This post will be Pennsylvania-leaning, since I got a lot of this from a little investigation into PA art I did a while back. There’s an art school in Philadelphia, that’s what a lot of this comes from. Each piece of art comes with a small bit of commentary by me. That can be ignored, that is mostly for me to get some experience writing
Appalachian Landscape with Figure Carrying a Scythe by George Hetzel, 1875 (excuse the line at the bottom)
I have seen this exact kind of landscape many times in life, in Cub Scouts and Boy Scouts. I have waged pretend wars in forests like these. Innumerable gun-shaped sticks were found in these battlefields. I have a love for the variety of the landscape. The roots and the rocks form stairs, the leaves and dirt and sticks a carpet, the trees walls and archways. The trees tilt left and right in their yearning for sunlight to metabolize, as can be seen in the center of the painting, forming one of those “archways”. The topographic maps are not boring. Parts are steep, some are less steep. You can see this in the painting, you have at least 3 or 4 different heights, and those aren’t even too far away. Traversing this land is really an adventure. And we see in the distance, the adventurer, presumably a farmer, hinting at an area of flatness obscured by the landscape.

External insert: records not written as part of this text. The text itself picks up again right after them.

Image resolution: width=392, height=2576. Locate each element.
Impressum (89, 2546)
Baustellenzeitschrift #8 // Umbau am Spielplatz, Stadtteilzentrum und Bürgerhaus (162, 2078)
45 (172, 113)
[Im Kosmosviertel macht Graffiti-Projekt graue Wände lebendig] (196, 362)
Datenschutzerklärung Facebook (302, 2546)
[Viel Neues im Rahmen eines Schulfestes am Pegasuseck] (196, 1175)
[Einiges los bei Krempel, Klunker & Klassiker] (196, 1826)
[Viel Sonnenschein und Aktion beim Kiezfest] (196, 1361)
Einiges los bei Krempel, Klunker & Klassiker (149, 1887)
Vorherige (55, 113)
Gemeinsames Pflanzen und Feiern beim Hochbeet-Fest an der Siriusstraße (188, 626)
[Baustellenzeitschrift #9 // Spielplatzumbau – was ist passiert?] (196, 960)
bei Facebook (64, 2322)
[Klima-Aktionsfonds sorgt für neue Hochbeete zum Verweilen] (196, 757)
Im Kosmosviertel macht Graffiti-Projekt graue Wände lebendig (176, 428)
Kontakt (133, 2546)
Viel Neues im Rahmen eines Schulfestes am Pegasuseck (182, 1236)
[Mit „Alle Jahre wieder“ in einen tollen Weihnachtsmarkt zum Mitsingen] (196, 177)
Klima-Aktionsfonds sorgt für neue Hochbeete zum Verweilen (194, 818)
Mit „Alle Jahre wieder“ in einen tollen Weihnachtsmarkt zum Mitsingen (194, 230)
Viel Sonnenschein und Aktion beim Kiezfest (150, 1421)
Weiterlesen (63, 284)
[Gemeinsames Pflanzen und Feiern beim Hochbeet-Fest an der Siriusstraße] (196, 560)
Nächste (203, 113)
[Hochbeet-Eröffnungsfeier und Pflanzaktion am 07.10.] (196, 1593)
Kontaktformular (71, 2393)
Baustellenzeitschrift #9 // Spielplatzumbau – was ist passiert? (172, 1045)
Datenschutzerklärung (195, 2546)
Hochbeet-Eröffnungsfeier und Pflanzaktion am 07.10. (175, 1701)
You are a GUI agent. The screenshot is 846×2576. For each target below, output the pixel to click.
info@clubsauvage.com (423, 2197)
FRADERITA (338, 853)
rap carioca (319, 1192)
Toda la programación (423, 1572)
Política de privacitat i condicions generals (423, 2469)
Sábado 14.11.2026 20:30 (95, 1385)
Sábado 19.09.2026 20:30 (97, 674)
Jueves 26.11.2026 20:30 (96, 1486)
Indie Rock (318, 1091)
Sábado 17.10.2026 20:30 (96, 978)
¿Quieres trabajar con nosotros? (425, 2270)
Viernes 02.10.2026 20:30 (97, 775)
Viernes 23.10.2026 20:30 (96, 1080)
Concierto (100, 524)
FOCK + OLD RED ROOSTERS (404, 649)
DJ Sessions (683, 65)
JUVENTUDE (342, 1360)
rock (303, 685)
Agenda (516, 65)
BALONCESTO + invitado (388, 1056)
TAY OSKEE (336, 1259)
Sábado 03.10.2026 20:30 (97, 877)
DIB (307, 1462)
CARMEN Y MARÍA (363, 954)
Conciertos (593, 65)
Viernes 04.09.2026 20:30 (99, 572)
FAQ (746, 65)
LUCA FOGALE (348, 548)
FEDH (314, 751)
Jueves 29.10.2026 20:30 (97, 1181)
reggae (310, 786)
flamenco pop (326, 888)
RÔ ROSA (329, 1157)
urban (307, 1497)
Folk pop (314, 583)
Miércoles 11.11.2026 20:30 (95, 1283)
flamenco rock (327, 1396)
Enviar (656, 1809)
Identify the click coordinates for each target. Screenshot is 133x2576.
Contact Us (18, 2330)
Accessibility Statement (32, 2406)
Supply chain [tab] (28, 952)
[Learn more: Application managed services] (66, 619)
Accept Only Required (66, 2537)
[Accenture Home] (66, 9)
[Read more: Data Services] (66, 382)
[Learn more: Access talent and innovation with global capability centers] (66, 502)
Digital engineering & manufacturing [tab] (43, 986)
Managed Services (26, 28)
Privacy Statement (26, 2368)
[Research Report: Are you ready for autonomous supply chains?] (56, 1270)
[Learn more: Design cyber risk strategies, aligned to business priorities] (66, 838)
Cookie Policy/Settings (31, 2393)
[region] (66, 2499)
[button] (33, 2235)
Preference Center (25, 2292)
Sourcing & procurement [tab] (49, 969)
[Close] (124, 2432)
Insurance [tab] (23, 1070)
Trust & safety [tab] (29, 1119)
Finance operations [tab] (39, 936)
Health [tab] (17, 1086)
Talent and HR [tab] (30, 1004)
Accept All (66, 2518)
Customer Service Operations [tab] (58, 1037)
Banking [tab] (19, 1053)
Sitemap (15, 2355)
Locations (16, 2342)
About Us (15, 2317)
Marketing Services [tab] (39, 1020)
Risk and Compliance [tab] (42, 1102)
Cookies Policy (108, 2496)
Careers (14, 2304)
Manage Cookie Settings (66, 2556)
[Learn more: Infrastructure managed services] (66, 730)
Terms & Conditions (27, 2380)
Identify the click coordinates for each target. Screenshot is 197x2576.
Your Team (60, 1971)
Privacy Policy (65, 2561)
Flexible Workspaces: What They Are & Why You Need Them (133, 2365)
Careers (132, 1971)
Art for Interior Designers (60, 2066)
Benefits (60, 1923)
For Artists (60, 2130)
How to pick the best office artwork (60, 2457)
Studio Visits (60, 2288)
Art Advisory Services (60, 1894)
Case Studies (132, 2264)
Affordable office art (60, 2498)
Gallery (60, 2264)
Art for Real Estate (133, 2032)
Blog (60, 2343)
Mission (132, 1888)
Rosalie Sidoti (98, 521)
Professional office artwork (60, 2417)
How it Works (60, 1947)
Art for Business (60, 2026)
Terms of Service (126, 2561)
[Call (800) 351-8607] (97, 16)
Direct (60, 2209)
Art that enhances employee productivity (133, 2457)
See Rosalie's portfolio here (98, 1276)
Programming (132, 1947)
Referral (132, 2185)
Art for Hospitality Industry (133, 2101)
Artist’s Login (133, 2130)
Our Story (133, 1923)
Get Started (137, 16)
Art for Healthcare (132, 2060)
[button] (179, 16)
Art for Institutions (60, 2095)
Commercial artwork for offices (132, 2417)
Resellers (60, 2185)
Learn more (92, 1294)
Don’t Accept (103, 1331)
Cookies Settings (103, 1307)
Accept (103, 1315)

First Fruits by John Valentine Haidt, circa. 1760.
I don’t like this painting. Aside from its poor preservation, it seems proto-shitlib. Something about it. I guess I put it here for that reason, and for its historical importance. I don’t think I need to explain the meaning here. This painting is displayed at the Moravian settlement/college in Bethlehem, PA, which I’ve been to. Moravians are descended from Jan Hus, but aren’t really the same thing, confessional Hussites just became Lutheran, while Moravians were heavily influenced by Pietism and Count Zinzendorf. They have done much missionary work, but I fear the church at home has all decayed into what most mainline churches have, with maybe less extremity, as the missionary work still continues. Zinzendorf actually permitted female pastors, but this was done away with after his death, so they frame it as going back to his vision. Moravian seem to be like a more Christian version of Quakers in their attitudes. We’ll get to Quakers at some point in this series.
The Bagpipe Lesson by Henry Ossawa Tanner, 1893
This painting was my profile picture here on Substack at the start. I chose it because it depicts a culture that forms part of my own lineage. Well, I THOUGHT it did, but no, it’s Breton. My ancestors didn’t even play bagpipes! It’s still a good painting
Destruction of Sodom and Gomorrah by Henry Ossawa Tanner, 1929-30
Sodom and Gomorrah, 1920
These paintings are years apart from one another, but are basically variations of one another. The first being a wider landscape, while the second is smaller, with Lot’s family more prominent and a divine/angel figure behind them as they flee from the destroyed cities. Both show the smoke plumes dissipating into the blue air. I find both to be striking images, which is why I made the more square one the icon for this page from the very start.
Sir Charles Coote, 1st Baronet of Castle Cuffe by Cornelis Janssens van Ceulen, ca. 1630
This painting is not American at all. It depicts Sir Charles Coote, who is most known for massacring Irish Catholics, notably Friar Peter O’Higgins, who was later beatified by Catholics, and actually saved Protestant lives during previous bouts of sectarian violence. He also might be my 12th great-grandfather (there’s one link that I’ve begun to call into question). And I think that’s kind of neat. So I made it my new profile picture. This isn’t an endorsement of his actions, except maybe in a jokey way. I figured that I should have some European pieces in the American Gallery, as America is a product of Europe. In the future, I will keep it to just one per article, but I figured I should start by covering all the paintings I’ve used on here previously, and with most of Henry Ossawa Tanner’s paintings being made in Paris, there isn’t as much American-made art in this installment, but I’ll allow it just this once.